Thorn stared at the holoproj. Wow. Wasn’t that an ugly can of worms?
31
General John Howard was not surprised that Gridley had come up with the information; nor was he surprised that Thorn was being very circumspect about how such knowledge had come into their possession. Howard lived by a moral code based on the Ten Commandments, he was a religious man, and he knew that morality and Caesar’s Law sometimes diverged. When in doubt, he followed God’s laws — come Judgment Day, those would be the ones that counted the most. The wicked should be punished, and this man Natadze, and whoever set him upon his immoral chores, would certainly be among them.

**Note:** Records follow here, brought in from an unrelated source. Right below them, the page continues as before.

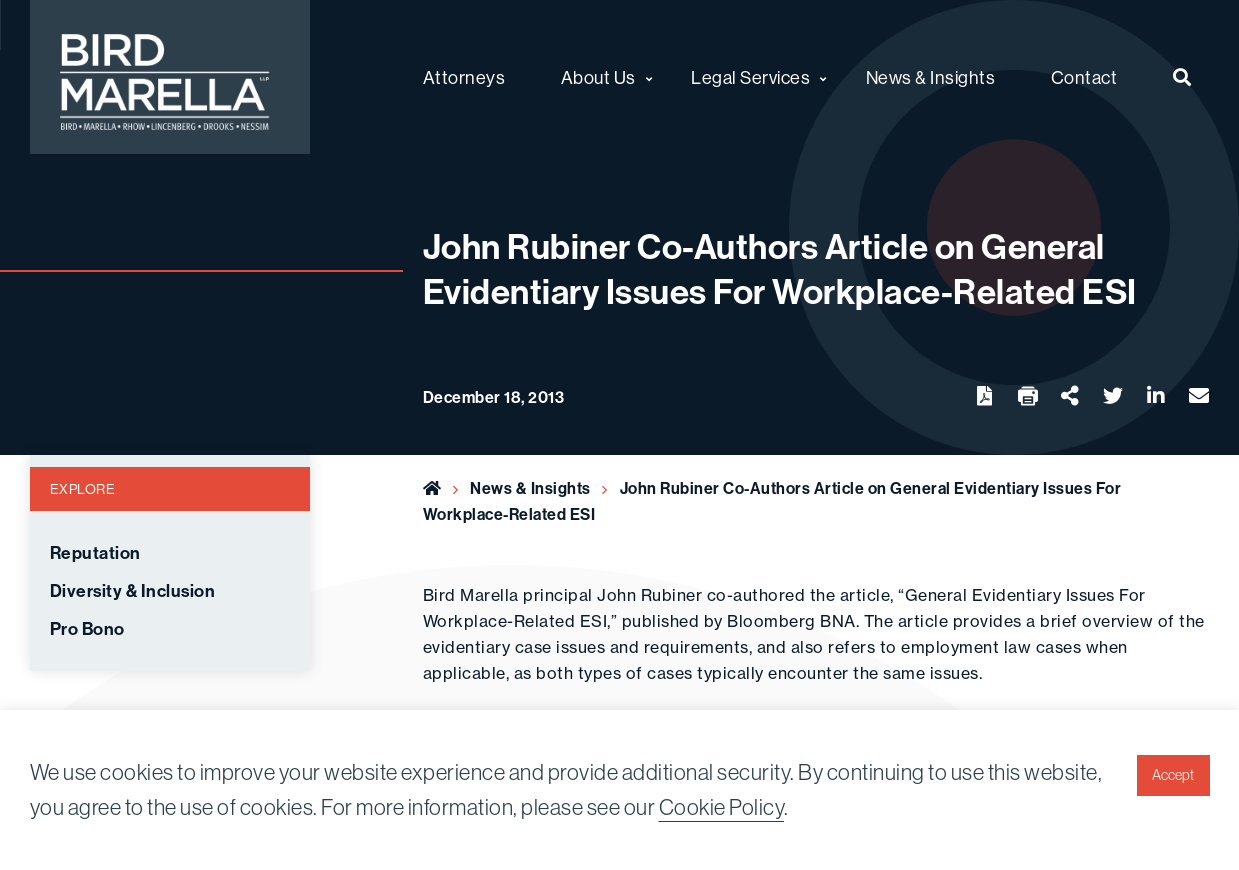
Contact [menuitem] (1084, 77)
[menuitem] (1182, 77)
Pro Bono (87, 629)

On the other hand, if he and Net Force could be the instrument of that punishment in this world, he had no problem with that.
“The government will need a lot more evidence before this gets turned over to the AG for prosecution,” Thorn said. “You don’t kick in a billionaire’s door and arrest him without a case as solid as a block of depleted uranium.”
The others in the room — Jay, Abe, and Julio — nodded.
“So, here is the situation. We know who the shooter is, and we know — but can’t prove — who holds his leash. We’ve done what we were supposed to do. What we should do now is turn it over to the FBI and let them run it down.”
Every man in the room must have heard the unspoken but implied word.
Abe got to it first. “But?”
Thorn looked around. “This is tricky. For one thing, we have a personal stake in it—”
“Amen,” Gridley said.
Thorn continued without speaking to that: “—and it would be nice if we could package it up neatly before handing it off to the FBI and the locals in whose jurisdiction these events took place. The fed gets first whack at it, but the city and county will have felony charges, too.”
“And is our personal involvement enough reason not to turn it over?” Abe said.
Howard spoke up: “Well, I see where the Commander is going. It’s not that we don’t trust the feebs and the locals to do a good job, it’s just that we don’t trust them as much as we do our own people.”
Abe didn’t say anything, but it was obvious he had some problem with the idea.
Thorn said, “So, we can hand it off, or… gather a little more information ourselves first.”
Howard smiled. Alex Michaels would have made the latter choice, and he’d have suited up and gone out into the field, too. Howard said, “You’re the Commander, and it’s your choice, but if my opinion counts, I’d say we collect a little more data on our own.”
He saw Julio and Jay nod. Abe kept his face carefully neutral.
Thorn said, “There’s more to it, as well. This guy, Natadze, came after Jay for a reason. What’s more, the guy he works for sicced him on Jay for a reason. That means that they knew what Jay was working on, and that means that somehow they have access to information they shouldn’t.”
Again, heads around the room nodded.
“You guys have worked with the regular FBI more than I have,” Thorn went on, “but I haven’t seen anything in the files to indicate they could be the source of a leak.”
“They’ve always been solid, if not quite as good as our own people,” Howard said.
“Still, once this goes over to them, there will be records. In short, people, once this gets out beyond us, it becomes more likely that the guy we’re after might just learn that we’re on to him. And if that happens, he’ll crawl into some deep dark hole and hide. We’ll never get him, then.”
“So we keep it, then?” Howard asked.
Thorn nodded. “For now. We know the players. We know where they live. The shooter isn’t likely to go home and just let us collect him, but if we can put the two men together, that will give us something substantial. Why don’t we see if we can do that much?”
Their van was disguised as a plumbing truck, parked not far from the front entrance to the rich man’s estate. The vehicle smelled like pizza, which is what the driver had gotten for lunch on the way there. Not as luxurious as the RV they’d used before, but a better fit for this area.